**Text under study:**

Why historians don't gamble
In The Black Swan, Nassim Nicholas Taleb makes a convincing argument that how we retell events after they've occurred isn't often anything like how we explain them as their unfolding.
Which is to say, given the context that present now gives us, history seems perfectly consequential. But out of the context of what we don't know we don't know, as events are unfolding in the present, almost everything that happens in our lives is unpredictable.*
Consider the recent pandemic. Right now, more than a month or two into this, the idea of what we're experiencing and have experienced seems perfectly plausible. (Scientists, after all, have been telling us this would happen for years.) But if someone were to tell you ten months ago this would happen and that you should prepare, you'd think they were crazy. (Which is, in part, why our country was and is so unprepared.) Of course, the notion that this might last far longer than we anticipate, that it might get worse, (or that it might change the very fabric of our culture moving forward) doesn't seem nearly as obvious as it will when we look back on these 'events' in the future.

**Information provided:**
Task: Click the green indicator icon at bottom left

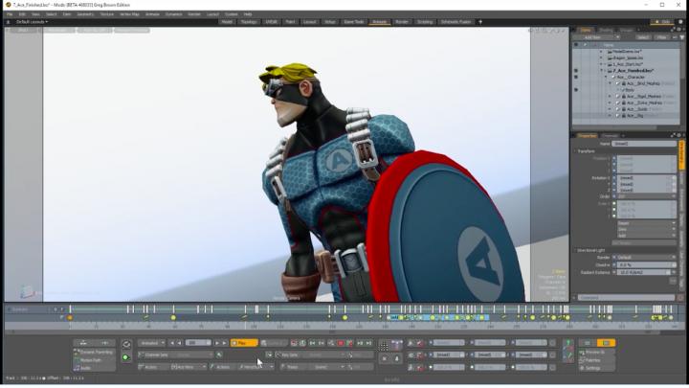Action: 126,357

**What the task asks:**
Extend the essay on hindsight and unpredictability, picking up after its final sentence.

**Output of the task:**
It's a sobering yet enlightening truth: because while no one, including you, can accurately predict the future, you (or rather, the narrative you hold onto about who you are and what you've done and why you did the things you've done) is at least a partial fiction. The fact that you have regrets--things in your life you wish you had done differently--is testament to the fact that the person you are now is not at all the person who made those choices.
People change. And given the context the future gives us (the ability to look at things through the backward lens of causality), people look at the world a whole lot differently.
*As a fun experiment to demonstrate this fact, try this twist on Suleika Jaouad’s Isolation Journals…start journaling what's going on in your head and heart for the next month, make some predictions about how things will turn out (both for you, and society), as well the rationale behind many of your current predilections, choices and decisions. Then, a year from now, look back at your notes. You might be surprised by what your future self has to say.